O Palácio do Planalto informou que a medida seguiu pareceres da Advocacia-Geral da União (AGU) e do Ministério da Justiça, que apontaram riscos à segurança jurídica e à credibilidade do sistema eleitoral. Segundo a nota oficial, as alterações poderiam fragilizar o combate à corrupção e abrir brechas para beneficiar condenados.

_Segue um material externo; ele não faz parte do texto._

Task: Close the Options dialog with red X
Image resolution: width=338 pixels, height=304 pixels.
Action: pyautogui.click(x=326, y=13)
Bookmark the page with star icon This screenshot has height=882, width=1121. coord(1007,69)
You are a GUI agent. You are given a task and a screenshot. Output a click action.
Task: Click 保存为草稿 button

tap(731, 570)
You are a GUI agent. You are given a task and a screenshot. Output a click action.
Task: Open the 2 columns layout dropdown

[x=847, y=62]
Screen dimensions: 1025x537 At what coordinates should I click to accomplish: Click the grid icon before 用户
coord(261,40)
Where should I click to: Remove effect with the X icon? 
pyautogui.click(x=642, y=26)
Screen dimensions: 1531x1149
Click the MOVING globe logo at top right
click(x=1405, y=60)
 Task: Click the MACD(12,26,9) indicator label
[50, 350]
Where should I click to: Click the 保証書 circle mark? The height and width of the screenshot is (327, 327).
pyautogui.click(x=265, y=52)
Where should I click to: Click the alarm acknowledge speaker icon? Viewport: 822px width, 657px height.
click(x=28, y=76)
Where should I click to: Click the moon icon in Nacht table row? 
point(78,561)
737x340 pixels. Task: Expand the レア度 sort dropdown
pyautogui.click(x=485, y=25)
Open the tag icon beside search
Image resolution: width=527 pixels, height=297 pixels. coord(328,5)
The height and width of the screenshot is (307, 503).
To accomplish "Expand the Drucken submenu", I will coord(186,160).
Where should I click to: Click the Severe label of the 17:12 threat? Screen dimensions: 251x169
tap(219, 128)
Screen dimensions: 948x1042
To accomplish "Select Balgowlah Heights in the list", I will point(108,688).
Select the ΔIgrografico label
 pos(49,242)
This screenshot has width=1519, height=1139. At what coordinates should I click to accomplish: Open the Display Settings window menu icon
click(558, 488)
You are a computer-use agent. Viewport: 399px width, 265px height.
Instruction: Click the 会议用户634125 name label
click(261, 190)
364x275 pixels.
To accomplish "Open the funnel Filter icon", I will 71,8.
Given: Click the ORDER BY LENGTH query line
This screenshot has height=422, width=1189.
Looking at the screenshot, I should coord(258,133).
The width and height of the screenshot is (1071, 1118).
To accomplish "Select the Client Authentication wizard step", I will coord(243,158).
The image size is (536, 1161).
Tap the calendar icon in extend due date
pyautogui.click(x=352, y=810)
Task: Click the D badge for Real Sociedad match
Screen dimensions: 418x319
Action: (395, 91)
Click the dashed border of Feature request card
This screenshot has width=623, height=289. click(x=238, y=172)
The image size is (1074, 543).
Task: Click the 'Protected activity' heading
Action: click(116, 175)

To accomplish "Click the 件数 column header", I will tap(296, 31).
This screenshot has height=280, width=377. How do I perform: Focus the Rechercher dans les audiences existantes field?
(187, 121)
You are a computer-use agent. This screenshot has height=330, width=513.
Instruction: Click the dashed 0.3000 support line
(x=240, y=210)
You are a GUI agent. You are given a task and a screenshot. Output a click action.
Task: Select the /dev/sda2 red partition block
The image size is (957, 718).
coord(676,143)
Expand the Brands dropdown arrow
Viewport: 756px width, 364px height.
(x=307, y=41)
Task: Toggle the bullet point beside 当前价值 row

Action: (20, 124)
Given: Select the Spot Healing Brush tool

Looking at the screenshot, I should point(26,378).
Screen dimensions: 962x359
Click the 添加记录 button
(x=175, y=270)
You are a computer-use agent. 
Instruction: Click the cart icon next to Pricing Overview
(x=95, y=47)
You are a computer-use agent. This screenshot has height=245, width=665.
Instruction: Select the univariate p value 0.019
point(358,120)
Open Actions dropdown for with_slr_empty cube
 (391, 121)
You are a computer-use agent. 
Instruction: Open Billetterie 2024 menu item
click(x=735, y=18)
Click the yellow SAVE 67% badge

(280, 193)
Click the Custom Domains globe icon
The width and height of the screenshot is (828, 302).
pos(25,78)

Entre os pontos rejeitados está a proposta de contar a inelegibilidade a partir da condenação e não mais do fim da pena ou do mandato, o que diminuiria o tempo de afastamento. Outro trecho barrado tratava de abusos de poder econômico e político, com regras que, de acordo com o governo, esvaziariam a efetividade das punições.
Agora, os vetos presidenciais seguem para análise do Congresso Nacional . Para serem derrubados, precisarão do apoio de pelo menos 257 deputados e 41 senadores. Caso contrário, permanece em vigor a atual redação da Lei da Ficha Limpa.